(RAW DATA)
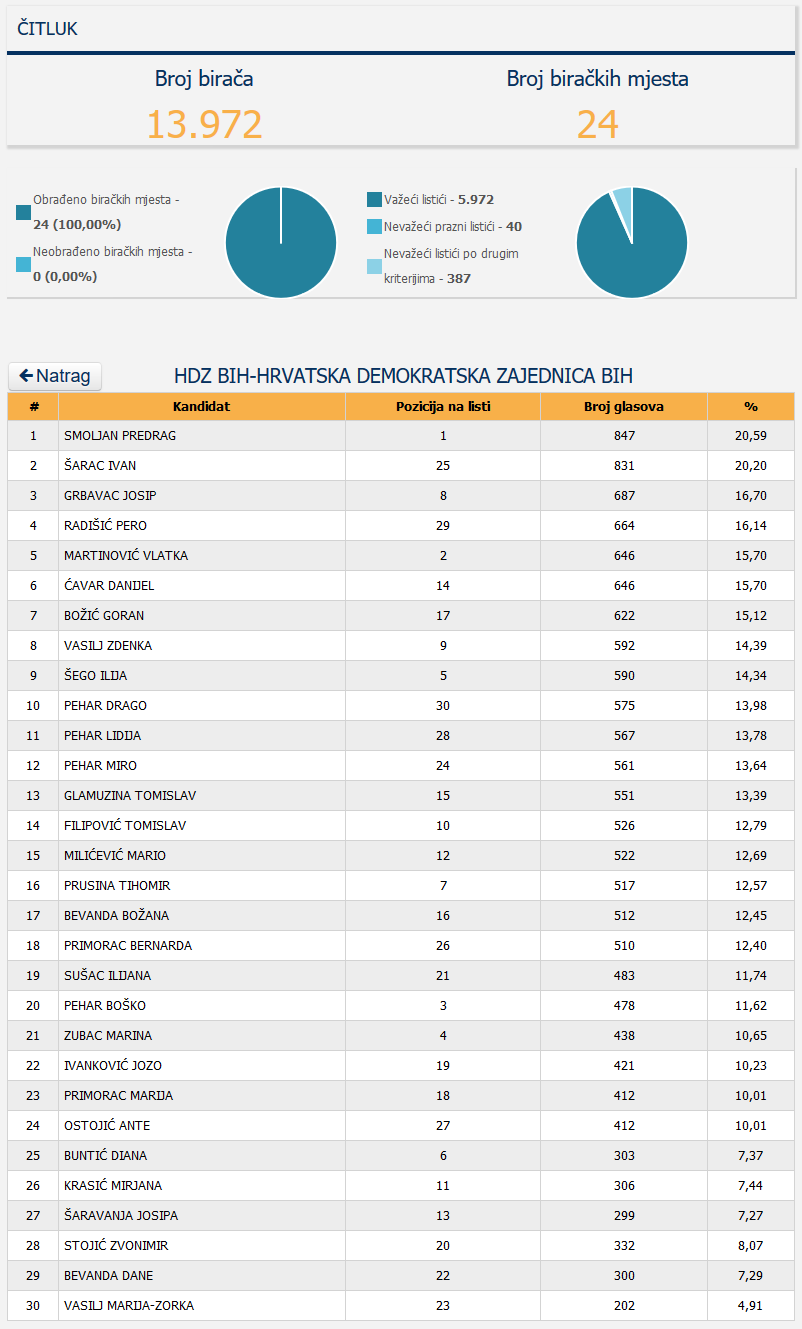802x1329 pixels.
Task: Click the Broj glasova column header
Action: pos(624,407)
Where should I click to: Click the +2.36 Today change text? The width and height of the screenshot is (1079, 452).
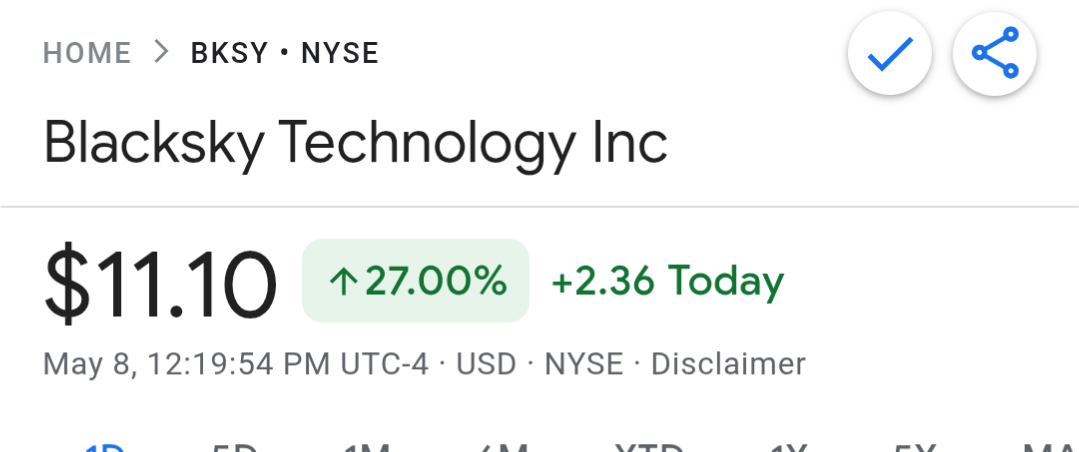click(x=668, y=281)
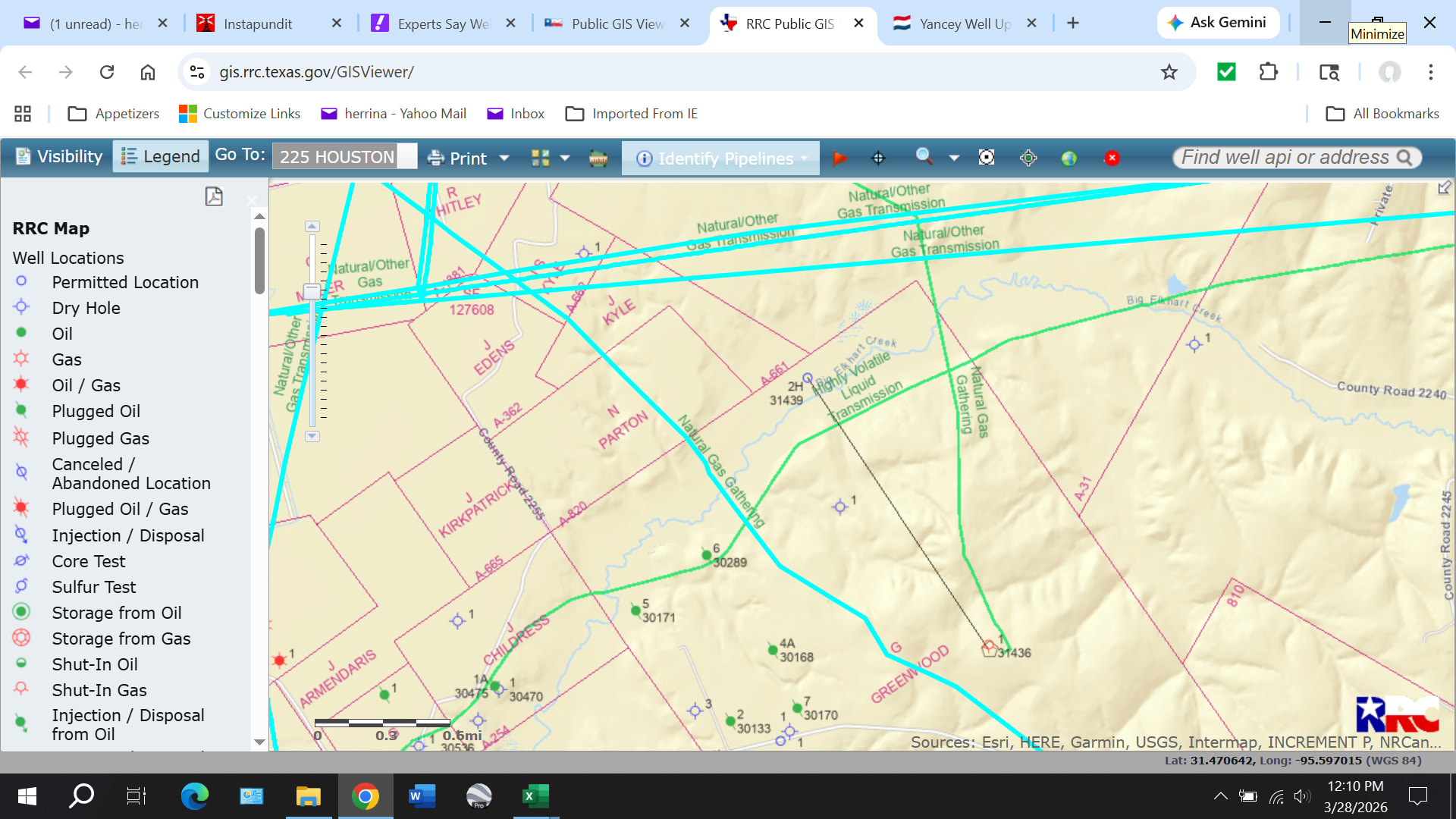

(TASK PROMPT) Lay out the lines of these rows as a numbered list, leaving out blank lines and the pictures.

(FINAL RESULT)
1. 802x1329 pixels.
2. Task: Click the Broj glasova column header
3. Action: pos(624,407)
4. Where should I click to: Click the +2.36 Today change text? The width and height of the screenshot is (1079, 452).
5. click(x=668, y=281)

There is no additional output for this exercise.